Contextual Modulation (a.k.a. Holistic processing)

When processing faces, human observers often find it difficult to process a feature (e.g., eyes) without being influenced by the context of the other features (e.g., nose, mouth).
It is a challenge to realize that faces on the left side have exactly the same eyes because the latter are embedded in different face contexts. The similarity of the eyes is more obvious when viewed in isolation (cf. composite illusion, whole-part advantage, etc), or when faces are inverted.
Contextual modulations (so-called holistic or interactive processing) are a core aspect of face processing specificity as they engage more when processing faces than other visual categories.

Contextual modulations at primary stages of visual processing depend on the strength of local input. Contextual modulations at high-level stages of (face) processing show a similar dependence on local input strength. Namely, the discriminability of a facial feature determines the amount of influence of the face context on that feature.
How high-level contextual modulations emerge from primary mechanisms is unclear due to the scarcity of empirical research systematically addressing the functional link between the two. We tested (62) young adults’ ability to process local input independent of the context using contrast detection and (upright and inverted) morphed facial feature matching tasks. Our results suggest that non-face-specialized high-level contextual mechanisms (inverted faces) work in connection to primary contextual mechanisms, but that the engagement of face-specialized mechanisms for upright faces obscures this connection.
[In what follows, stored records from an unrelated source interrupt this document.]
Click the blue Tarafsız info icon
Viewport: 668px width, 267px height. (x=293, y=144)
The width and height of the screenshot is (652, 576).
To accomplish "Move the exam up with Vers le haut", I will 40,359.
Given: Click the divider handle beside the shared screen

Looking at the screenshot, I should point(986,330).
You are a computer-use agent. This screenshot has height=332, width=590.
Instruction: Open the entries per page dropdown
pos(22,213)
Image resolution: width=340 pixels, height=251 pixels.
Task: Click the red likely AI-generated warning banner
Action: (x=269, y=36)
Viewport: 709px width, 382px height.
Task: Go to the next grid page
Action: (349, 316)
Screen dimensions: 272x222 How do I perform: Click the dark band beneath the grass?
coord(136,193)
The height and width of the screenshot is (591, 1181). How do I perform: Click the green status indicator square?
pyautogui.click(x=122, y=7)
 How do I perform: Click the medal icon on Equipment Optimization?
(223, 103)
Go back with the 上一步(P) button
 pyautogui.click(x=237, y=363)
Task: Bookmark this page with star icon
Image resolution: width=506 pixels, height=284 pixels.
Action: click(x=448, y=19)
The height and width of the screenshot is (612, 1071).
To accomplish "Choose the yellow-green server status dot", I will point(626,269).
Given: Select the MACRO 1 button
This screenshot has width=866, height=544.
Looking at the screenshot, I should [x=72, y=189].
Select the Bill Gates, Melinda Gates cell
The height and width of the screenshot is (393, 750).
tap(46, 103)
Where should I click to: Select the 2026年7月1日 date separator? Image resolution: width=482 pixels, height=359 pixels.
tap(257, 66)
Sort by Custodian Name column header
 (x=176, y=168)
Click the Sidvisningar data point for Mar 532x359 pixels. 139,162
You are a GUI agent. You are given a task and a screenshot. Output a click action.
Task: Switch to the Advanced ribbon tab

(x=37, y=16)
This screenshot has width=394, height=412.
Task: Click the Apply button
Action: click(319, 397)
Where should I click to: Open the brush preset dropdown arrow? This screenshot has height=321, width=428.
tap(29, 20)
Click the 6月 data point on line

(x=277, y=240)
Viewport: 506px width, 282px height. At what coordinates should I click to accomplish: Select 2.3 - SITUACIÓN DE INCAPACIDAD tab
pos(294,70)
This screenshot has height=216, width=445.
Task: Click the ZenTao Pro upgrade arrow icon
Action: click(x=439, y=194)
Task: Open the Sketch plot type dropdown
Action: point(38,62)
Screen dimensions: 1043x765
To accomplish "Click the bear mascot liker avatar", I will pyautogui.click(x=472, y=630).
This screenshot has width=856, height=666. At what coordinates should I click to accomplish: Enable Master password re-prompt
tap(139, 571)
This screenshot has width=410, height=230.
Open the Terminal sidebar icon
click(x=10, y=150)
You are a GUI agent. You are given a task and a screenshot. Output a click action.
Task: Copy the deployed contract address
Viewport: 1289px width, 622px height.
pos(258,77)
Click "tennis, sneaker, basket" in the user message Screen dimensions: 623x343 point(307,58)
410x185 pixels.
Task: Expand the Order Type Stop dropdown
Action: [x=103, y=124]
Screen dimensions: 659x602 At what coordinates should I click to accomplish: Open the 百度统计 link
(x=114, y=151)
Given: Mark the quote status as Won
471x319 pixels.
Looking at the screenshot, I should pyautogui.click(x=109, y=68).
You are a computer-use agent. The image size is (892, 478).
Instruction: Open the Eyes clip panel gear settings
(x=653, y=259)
Holistic/interactive face processing is primarily driven by the low spatial frequencies (SF) of the visual image. Local feature analysis is best based on high SF.

Holistic/interactive and featural representations co-exist in the face-selective brain regions in the fusiform gyrus (FFA):

  1. FFA response is equally large when all or only a few features differ (subadditive response);
  2. Irrespective of whether feature differences are processed interactively or locally;
  3. Inversion decreases FFA activation most robustly when features are encoded interactively.